I consistently have good luck with the allowed_hosts=* fixing this and have also adopted the following to retain some security:
[desktop]
allowed_hosts=.cloudera.com,0.0.0.0,192.168.114.79
The above allows access from any host in the "cloudera.com" domain who is connecting to either 0.0.0.0 or 192.168.114.79
Alternatively, you could do the following:
(1)
Start Hue (observe the bad health)
(2)
cd to the following directory:
/var/run/cloudera-scm-agent/process/`ls -lrt /var/run/cloudera-scm-agent/process/ | awk '{print $9}' |grep HUE_SERVER| tail -1`
(3)
Edit cloudera-monitor.properties
change "http_host" value to the value returned by "hostname -f"
Save
(4)
Restar the agent on that host with:
service cloudera-scm-agent restart
This kind of thing won't last long, though, since the cloudera-monitor.properties will be recreated when you restart Hue again.

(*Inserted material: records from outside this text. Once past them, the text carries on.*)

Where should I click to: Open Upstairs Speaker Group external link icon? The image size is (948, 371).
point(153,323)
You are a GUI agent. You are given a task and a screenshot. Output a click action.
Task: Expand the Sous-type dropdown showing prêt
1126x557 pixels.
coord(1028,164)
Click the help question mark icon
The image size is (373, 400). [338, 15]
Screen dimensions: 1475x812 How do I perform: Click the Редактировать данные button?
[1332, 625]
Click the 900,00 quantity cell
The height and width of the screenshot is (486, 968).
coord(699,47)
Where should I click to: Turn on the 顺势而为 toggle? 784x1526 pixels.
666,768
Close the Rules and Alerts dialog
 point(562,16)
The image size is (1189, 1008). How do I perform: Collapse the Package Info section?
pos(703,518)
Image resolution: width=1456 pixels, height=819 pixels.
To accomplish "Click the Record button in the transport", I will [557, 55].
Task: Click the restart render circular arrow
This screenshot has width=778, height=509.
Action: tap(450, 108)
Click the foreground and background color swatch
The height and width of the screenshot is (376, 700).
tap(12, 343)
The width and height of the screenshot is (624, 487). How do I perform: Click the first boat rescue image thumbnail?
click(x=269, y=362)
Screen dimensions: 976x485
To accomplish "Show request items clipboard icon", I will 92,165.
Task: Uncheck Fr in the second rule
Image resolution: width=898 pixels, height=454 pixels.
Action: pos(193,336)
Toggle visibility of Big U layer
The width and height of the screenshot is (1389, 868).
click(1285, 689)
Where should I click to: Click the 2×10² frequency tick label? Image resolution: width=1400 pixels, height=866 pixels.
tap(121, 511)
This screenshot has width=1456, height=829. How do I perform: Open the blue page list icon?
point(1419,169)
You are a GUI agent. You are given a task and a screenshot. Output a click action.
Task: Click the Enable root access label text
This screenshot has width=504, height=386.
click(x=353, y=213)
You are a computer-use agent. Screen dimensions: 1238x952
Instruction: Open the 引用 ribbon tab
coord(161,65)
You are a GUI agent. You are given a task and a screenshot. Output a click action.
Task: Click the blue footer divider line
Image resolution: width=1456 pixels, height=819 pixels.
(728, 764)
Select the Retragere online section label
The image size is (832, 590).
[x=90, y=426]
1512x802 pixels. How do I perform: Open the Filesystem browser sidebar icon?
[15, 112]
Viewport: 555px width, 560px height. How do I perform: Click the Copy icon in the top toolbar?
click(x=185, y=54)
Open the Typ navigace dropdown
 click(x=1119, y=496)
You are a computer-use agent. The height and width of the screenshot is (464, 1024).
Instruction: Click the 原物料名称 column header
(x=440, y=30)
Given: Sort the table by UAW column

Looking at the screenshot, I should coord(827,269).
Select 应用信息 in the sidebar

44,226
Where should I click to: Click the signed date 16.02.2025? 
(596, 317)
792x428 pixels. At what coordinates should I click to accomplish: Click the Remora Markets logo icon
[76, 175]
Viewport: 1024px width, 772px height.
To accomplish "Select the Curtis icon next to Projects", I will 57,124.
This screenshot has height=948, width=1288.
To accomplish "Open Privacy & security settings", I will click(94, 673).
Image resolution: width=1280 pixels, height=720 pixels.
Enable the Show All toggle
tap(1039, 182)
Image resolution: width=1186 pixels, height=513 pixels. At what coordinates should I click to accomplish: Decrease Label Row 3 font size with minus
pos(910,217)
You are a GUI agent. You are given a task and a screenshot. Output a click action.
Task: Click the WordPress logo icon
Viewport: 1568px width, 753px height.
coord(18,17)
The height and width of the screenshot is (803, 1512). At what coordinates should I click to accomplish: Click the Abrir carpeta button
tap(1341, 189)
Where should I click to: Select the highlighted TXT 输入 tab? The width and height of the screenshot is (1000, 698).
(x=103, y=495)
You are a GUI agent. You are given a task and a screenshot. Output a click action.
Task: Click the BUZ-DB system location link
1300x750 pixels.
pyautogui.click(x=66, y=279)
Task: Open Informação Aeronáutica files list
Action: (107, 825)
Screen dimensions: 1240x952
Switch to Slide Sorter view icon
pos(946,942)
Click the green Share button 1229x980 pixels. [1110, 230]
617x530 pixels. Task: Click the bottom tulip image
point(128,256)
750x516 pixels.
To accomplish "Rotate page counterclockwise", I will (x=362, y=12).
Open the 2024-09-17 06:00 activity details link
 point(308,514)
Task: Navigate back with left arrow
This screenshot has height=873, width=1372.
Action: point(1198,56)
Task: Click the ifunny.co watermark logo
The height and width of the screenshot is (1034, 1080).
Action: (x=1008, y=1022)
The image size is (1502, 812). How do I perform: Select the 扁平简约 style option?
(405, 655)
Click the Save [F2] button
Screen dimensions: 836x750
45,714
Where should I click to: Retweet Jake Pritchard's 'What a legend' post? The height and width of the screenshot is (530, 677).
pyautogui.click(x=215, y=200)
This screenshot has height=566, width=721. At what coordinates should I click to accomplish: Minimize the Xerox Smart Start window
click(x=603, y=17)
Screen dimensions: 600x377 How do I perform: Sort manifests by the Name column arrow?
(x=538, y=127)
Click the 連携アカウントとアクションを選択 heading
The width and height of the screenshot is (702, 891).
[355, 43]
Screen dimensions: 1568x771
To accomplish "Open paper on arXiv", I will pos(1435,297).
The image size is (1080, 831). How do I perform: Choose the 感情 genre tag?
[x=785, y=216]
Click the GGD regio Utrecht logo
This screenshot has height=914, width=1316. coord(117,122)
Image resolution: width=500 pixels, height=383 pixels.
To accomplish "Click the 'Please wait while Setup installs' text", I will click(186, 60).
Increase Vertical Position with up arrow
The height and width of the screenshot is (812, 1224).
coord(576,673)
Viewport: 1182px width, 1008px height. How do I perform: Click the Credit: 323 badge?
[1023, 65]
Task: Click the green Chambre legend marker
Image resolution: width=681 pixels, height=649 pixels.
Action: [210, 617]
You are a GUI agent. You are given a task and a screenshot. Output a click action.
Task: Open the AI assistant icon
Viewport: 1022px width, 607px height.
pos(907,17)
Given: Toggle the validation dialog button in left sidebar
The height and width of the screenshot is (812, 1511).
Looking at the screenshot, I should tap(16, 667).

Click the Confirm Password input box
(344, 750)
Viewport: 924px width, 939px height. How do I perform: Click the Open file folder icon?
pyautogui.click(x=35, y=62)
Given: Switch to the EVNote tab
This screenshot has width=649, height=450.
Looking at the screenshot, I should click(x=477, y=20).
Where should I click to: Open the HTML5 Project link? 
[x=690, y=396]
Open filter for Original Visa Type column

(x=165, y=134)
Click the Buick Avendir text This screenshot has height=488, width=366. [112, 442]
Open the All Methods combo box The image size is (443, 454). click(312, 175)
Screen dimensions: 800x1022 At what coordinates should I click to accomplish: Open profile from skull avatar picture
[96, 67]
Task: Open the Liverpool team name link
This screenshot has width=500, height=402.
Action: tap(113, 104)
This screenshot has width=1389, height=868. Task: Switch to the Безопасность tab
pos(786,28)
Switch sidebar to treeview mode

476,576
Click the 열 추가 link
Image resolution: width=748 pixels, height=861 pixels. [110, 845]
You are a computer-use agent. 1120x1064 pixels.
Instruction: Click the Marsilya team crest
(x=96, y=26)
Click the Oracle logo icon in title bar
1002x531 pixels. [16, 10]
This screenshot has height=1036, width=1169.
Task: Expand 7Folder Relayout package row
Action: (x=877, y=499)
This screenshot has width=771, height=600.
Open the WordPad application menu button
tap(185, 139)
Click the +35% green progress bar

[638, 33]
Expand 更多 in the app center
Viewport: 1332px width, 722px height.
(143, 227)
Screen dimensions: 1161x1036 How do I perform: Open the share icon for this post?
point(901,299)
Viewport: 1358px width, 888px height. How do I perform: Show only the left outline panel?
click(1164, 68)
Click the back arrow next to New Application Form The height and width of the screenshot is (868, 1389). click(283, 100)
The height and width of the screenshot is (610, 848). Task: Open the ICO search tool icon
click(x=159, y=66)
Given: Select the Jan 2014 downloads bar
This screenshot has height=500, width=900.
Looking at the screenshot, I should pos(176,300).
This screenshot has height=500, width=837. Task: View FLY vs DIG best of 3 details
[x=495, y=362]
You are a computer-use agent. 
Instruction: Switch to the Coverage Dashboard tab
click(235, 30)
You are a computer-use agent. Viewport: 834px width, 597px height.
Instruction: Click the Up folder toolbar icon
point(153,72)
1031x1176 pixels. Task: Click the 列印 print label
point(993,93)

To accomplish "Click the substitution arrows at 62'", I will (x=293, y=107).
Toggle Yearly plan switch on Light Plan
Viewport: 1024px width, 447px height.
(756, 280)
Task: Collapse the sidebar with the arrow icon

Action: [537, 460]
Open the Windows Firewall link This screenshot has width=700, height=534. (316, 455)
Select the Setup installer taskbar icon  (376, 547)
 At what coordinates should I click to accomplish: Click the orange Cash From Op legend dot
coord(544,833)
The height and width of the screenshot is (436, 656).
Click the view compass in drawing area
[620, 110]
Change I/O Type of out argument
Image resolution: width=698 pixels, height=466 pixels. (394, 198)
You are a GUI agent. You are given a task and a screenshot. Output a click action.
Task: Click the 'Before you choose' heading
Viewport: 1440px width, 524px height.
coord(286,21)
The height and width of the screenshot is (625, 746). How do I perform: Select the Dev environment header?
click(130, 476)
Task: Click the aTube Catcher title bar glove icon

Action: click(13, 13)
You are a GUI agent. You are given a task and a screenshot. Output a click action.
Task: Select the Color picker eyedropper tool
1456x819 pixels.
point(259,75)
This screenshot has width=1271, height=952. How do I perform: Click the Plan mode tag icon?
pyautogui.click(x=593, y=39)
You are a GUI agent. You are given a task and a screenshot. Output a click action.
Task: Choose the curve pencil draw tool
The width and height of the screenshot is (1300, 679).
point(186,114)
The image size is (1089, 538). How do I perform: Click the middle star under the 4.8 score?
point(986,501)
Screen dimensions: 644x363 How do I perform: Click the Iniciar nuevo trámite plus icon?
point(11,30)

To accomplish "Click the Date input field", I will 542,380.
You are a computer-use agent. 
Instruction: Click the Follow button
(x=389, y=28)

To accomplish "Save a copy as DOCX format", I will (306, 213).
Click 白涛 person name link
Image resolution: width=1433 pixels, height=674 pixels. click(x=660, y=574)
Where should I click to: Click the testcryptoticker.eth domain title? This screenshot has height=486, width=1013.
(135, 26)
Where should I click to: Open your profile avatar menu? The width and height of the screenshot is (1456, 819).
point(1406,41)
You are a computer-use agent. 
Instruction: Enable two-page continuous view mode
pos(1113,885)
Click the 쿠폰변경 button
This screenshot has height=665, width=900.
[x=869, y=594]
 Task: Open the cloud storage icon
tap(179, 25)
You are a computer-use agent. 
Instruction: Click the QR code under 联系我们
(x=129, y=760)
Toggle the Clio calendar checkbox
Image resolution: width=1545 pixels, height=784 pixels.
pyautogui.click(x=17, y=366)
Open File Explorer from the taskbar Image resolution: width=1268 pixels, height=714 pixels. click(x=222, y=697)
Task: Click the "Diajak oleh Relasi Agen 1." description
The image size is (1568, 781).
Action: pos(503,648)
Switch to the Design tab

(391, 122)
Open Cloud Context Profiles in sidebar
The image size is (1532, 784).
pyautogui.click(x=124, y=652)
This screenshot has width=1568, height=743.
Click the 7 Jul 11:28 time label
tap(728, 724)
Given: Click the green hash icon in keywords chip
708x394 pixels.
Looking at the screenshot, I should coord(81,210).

Probaby not the best solution in that case.
Ben
Created 02-08-2017 01:00 PM
CLARIFICATION:
When I said:
"Setting http_host will not impact this issue as Cloudera Manager sets its own host to use for Hue monitoring."
That was a bit out of context.
I meant that if you set "http_host" in the Hue config [desktop] section, it will not impact the "http_host" chosen by Cloudera Manager if Bind Hue Server to Wildcard Address is enabled in the Hue configuration.
-Ben
Created 02-09-2017 10:06 AM
OK. So this is where I am at.
I must keep the Bind Hue Server to Wildcard Address setting checked, because our Hue server is multi-homed; users accesses Hue from our "public" network, while the CM agent checks Hue on the "private" network.
Even with "allowed_hosts=*" in the [desktop] section of the Hue Service Advanced Configuration Snippet (Safety Valve) for hue_safety_valve.ini, I still observe the issue that the CM agent is not able to communicate with the role's web server. (I don't know why I still observe the issue, yet you do not).
Following the "Alternative" steps in your previous post, I 1) start Hue (observe the bad health), 2) cd to the active Hue server directory under /var/run/cloudera-scm-agent/..., 3) edit the cloudera-monitor.properties, replacing the value for http_host (0.0.0.0) with the actual hostname (bsl-ib-c4.uncc.edu), and 4) restart cloudera-scm-agent. The makes issue goes away, well, until the files get rewritten.
The only other way I have been able to make the issue go away is to uncheck the Bind Hue Server to Wildcard Address setting, but that is not an option in our current configuration.
Thank you for all of your help on this matter, @bgooley and @mbigelow.
Created 11-02-2017 10:40 PM
I have the same issue. Is there any solution/workaround to this?